The whole city is a carefully constructed lie built on greed.
So now you know why they make so many movies, television shows, and fighter jets here.
And why Los Angeles has more plastic surgeons per capita than anywhere else on earth.
Serena is not only beautiful, but she can drive.
She heads up the hill to Mulholland, then weaves through the traffic at an insane speed, deftly avoiding cars going in both directions without hitting the hillside on her left or going off the cliff on her right.
She makes it look easy.
McGrave is coming up fast behind them, weaving wildly around cars, going in and out of oncoming traffic, scraping the hillside and the guardrail.
He makes it look scary.
'Who is that guy?' Serena asks in German.
Richter takes off his mask and looks over his shoulder as McGrave sideswipes the car Serena just avoided in his zeal to catch up to them.
'A dead man,' Richter says.
Serena passes an SUV that's in front of them and, as she does, Richter leans out the window and shoots out the SUV's tires.
The SUV spins out of control, right across McGrave's path.
He swerves into the other lane, clipping the spinning SUV with his front passenger-side bumper.
The impact triggers his air bags.
He keeps on going, pedal to the floor, even though he can't see a thing with the bag in his face.
The car scrapes the guardrail, shooting off sparks, as he heads towards a hairpin turn.
Serena is already in the turn, swerving into the opposite lane to pass a slow car in front of her.
She doesn't see the Hollywood Celebrity Homes Tour bus coming around the bend until it's too late.
Serena jerks the wheel hard to the right to avoid a head-on collision and tries to squeeze between the bus and the guardrail.
And gets rear-ended by the car she just passed.

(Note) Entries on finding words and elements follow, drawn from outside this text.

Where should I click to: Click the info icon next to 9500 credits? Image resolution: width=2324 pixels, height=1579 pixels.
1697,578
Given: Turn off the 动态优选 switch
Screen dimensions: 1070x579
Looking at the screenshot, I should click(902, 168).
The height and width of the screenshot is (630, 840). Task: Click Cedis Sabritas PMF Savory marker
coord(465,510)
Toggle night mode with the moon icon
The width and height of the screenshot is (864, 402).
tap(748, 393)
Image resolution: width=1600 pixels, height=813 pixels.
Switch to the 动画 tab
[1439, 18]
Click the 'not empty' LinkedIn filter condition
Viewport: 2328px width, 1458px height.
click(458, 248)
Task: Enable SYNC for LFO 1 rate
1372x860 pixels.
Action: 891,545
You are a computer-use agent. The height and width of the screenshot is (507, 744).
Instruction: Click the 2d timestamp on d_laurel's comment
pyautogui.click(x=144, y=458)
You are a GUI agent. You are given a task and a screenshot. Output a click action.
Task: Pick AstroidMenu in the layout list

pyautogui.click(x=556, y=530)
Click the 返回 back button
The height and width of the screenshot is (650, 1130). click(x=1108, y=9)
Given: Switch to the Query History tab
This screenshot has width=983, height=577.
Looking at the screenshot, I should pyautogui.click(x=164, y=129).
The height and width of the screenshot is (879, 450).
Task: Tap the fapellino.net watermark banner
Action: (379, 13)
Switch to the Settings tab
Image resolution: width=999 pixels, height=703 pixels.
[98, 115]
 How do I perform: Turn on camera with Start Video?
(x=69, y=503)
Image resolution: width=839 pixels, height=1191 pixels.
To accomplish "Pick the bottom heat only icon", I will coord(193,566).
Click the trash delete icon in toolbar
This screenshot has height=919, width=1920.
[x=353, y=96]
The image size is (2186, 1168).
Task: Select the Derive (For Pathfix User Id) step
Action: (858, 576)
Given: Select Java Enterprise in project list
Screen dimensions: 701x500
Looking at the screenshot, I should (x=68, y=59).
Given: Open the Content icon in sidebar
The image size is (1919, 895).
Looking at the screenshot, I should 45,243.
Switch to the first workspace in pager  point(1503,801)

She loses control, smashes through the guardrail, and goes off the cliff.
The BMW flies into the night sky and then drops into the deep canyon below.
McGrave pushes the air bag out of his way, sees the curve and the bus coming at him, and wrenches the steering wheel hard to the left at the last possible second.
The bus grinds to a stop, brakes squealing like pigs.
McGrave spins and ends across the lanes. The bus hits the passenger side of his car, shattering his windows, buckling his dashboard, and snapping the burled walnut trim. The side air bags all go off.
He scrambles out of the crumpled Mercedes and staggers to the broken guardrail just in time to see the BMW swallowed by the dark depths of the canyon below.
Captain Roy Thackery has been a cop for twenty-five years and has a nice side gig working as a technical consultant on one of those TV series where the cops do autopsies themselves, wear Armani suits, drive vintage muscle cars, live on the beach, and can access the cameras on spy satellites with their cell phones.
He answers incredibly stupid questions from the writers, offers them 'authentic cop talk' that he totally makes up, and shares outrageously embellished anecdotes from the cases he's worked.
The producers think that his input gives their show its 'gritty verisimilitude,' as if having their ex-stripper turned Navy SEAL turned homicide detective character say a few words from an actual cop makes her any more believable than, say, a talking goldfish who solves crimes.
But for his $500 an episode, he's glad to tell them that it does.
What he really wants is to write an episode himself. That's a $30,000 payday, not including residuals, and he figures if his script is any good, it could lead to something more, like maybe a producing gig, maybe a series of his own someday.